From an evolutionary point of view, I wonder if it has to do with giving them plenty of evening time for sexual activities. Especially since 30 used to be old age at one point in our past, so teenage years were the childbearing years…
In terms of what time they go to bed? I might be missing something here but what I meant was that they’d just go to bed since school doesn’t start that early, so they’d lack sleep again anyways.
The idea is that teenagers find it really hard to go to bed early. But school still starts very early. So they end up sleeping less than they should to function. The anti biology stance of “they should go to bed earlier” is not helpful. What’s helpful is starting school later, let them have their vigil time into later hours, then they can sleep and recover fully, and do better at school. Thus potentially creating better educated adults.
See there’s your problem. We can’t have all these better educated adults in a functioning society. They’ll become all liberal and ruin our perfectly established capitalism with their cries for a living wage or whatever peasants call for these days.
Something everyone here seems to be forgetting is that even if you are getting the same amount of sleep, sleeping at a time which fits your biological clock better is better for you. I can get some amount of sleep and wake up at 5am and be tired the whole day, and yet if I wake up at 8-9am with the same amount of sleep I am perfectly functional the whole day.
I noticed exactly this since starting WFH. Even if I suffer a bout of insomnia – where I get maybe 3 hours of sleep – just being able to sleep in to 0800 makes it so much more tolerable.

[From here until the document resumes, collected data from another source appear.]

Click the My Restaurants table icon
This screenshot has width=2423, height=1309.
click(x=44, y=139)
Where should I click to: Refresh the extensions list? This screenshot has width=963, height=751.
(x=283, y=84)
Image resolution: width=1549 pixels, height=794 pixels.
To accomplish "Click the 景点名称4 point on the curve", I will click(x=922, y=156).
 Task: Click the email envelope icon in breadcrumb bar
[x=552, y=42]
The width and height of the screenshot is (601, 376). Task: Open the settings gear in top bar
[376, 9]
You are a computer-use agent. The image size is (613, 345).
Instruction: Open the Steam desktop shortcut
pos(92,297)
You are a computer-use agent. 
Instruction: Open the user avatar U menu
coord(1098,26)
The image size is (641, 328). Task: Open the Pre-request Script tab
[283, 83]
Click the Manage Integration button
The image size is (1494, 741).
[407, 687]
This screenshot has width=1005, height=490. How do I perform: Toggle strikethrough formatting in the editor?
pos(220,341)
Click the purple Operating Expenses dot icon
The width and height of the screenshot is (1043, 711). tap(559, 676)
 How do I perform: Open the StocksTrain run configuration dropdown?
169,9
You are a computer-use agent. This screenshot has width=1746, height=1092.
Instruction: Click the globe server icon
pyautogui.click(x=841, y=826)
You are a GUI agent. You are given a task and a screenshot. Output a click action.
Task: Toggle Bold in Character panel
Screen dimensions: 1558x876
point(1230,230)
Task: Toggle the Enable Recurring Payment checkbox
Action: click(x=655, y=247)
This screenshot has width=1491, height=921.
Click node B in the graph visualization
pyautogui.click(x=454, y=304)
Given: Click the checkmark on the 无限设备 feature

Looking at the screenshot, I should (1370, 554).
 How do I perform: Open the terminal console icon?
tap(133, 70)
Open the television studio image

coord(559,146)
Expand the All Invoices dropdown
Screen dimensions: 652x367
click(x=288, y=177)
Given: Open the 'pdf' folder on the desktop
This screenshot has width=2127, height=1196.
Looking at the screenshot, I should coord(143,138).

It goes from feeling tormented to just feeling rough around the edges.
God but I remember fighting to keep my eyes open at school and at work back then.
i still have to fight back sleeping anytime i am in a meeting. i actually started hallucinating once. doesnt even matter how much sleep i actually got or if its at the right time, i just automatically get tired sitting down listening to people talk
Man. I can handle 30 min pretty easy. After that I have to stand up at the back of the room cause otherwise I’d be nodding off so hard I would hurt my neck.
I mean this kindly: have you had a sleep study recently? That doesn’t sound typical and you may have a sleep disorder like sleep apnea. Diagnosis and treatment could give you more energy during the day. Take care!
Circadian rhythms are rooted in our very cells and dominate our lives. Defying them always comes at a penalty. Adding to the complexity here is that everyone is different; social norms be damned.
Jetlag is probably the best studied phenomenon for trying to “break the rules”, and surprise, there is no remedy other than waiting a few days to acclimate to a different solar cycle.
I had a whole semester where classes where all in the morning (there was no choice until I had failed on the following years) and that whole semester I didn’t go to any classes. Great times sleeping.
Um no, because teens are naturally on a later schedule with their circadian rhythm. They are natural night owls. Their circadian rhythm signals their body to go to sleep later than children or adults. Read into it, this is well researched.